WHAT TO PRODUCE -
Somewhere below are a line with "Click the Back navigation arrow" and a later line with "Given: Insert a". Output exactly those lines and all lines between them.

BEGIN SUPPLIED INFORMATION

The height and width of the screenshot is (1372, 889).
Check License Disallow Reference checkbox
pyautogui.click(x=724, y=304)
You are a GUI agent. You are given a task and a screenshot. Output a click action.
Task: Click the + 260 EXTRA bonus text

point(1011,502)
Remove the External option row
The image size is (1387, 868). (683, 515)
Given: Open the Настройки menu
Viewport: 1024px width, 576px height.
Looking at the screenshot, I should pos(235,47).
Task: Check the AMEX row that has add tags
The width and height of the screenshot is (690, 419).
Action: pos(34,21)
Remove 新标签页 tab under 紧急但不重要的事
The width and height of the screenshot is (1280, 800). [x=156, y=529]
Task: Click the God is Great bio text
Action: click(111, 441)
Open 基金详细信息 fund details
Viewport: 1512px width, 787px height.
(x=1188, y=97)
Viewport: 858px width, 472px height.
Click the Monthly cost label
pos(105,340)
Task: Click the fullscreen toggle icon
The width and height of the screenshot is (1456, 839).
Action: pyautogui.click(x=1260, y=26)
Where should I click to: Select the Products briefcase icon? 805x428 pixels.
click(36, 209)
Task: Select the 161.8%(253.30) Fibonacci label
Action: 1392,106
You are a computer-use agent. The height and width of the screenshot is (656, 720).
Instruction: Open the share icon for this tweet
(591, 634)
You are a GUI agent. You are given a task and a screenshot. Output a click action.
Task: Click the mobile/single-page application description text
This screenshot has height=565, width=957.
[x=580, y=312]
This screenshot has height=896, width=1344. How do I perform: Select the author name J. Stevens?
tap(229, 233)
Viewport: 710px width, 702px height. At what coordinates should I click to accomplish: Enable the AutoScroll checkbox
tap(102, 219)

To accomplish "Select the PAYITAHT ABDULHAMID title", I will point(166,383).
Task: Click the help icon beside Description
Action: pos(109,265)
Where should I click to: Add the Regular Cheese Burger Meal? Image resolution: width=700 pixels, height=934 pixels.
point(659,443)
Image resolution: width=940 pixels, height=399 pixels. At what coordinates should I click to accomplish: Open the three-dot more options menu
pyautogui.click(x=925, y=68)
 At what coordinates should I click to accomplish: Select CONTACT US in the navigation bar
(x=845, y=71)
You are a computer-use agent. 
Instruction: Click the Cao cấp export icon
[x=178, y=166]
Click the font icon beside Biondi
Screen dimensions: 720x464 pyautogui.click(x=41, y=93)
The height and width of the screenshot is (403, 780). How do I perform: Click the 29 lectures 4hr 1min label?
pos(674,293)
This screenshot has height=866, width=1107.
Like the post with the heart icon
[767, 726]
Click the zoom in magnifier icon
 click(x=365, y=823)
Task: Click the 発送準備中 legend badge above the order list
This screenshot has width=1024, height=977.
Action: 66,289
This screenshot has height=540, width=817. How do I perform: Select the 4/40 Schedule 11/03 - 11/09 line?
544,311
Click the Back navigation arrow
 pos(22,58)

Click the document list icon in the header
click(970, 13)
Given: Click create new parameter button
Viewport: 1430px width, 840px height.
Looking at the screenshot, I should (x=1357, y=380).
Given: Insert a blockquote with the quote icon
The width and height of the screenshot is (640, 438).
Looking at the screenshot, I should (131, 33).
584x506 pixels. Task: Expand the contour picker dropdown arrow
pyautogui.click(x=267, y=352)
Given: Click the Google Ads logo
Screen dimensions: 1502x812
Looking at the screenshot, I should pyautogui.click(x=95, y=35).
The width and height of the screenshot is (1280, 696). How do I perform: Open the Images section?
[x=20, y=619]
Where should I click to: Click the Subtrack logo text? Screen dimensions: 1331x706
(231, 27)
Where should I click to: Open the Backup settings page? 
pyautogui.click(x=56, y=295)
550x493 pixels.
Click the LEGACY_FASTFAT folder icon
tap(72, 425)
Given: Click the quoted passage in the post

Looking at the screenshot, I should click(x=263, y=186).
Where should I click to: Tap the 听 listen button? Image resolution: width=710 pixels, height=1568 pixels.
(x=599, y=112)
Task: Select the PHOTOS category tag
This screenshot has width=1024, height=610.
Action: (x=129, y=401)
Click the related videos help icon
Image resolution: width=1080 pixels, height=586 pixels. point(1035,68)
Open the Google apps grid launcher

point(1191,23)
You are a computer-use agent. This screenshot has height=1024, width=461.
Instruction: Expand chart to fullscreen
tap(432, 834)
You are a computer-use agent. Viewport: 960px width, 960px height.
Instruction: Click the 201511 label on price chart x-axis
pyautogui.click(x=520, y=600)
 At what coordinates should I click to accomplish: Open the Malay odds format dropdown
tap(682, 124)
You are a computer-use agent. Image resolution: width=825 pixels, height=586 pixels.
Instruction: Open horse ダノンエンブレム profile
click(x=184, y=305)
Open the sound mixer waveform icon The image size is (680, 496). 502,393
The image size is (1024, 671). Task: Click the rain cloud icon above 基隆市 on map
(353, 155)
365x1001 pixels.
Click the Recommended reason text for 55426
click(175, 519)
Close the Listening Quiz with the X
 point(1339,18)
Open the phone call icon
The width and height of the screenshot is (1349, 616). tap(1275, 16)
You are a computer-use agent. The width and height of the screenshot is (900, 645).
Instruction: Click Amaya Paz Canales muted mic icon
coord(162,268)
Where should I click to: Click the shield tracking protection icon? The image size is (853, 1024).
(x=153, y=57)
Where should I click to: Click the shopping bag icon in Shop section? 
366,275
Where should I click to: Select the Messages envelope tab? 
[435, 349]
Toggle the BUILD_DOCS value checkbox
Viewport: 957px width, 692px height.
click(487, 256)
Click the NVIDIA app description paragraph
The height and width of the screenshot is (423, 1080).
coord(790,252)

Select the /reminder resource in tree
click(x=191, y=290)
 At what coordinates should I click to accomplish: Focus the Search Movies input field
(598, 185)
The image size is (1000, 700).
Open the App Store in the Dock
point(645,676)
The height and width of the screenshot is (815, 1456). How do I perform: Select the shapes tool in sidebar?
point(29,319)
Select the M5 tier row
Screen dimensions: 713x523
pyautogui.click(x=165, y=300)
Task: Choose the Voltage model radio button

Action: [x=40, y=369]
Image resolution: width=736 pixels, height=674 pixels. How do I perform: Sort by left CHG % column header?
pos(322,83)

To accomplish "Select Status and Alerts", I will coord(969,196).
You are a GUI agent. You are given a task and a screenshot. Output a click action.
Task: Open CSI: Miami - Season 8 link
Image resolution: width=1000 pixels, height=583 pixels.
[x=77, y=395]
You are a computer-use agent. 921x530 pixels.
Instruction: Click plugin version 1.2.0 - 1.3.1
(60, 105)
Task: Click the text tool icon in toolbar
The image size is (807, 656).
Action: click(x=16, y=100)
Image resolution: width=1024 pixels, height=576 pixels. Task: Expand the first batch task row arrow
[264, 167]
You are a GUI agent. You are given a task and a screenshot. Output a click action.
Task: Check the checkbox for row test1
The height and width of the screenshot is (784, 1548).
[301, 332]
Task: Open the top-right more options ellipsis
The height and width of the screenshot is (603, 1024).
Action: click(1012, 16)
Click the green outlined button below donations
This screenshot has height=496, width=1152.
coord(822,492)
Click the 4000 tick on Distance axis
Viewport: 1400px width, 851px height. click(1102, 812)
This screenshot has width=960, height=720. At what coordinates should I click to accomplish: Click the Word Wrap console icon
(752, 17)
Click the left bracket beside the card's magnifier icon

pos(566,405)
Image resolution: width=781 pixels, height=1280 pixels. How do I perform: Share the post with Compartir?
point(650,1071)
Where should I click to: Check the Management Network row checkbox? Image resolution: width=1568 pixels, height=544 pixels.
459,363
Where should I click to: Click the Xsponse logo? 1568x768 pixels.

END SUPPLIED INFORMATION

ANSWER TO THIS EXERCISE -
Click the Back navigation arrow
 pos(22,58)

Click the document list icon in the header
click(970, 13)
Given: Click create new parameter button
Viewport: 1430px width, 840px height.
Looking at the screenshot, I should (x=1357, y=380).
Given: Insert a blockquote with the quote icon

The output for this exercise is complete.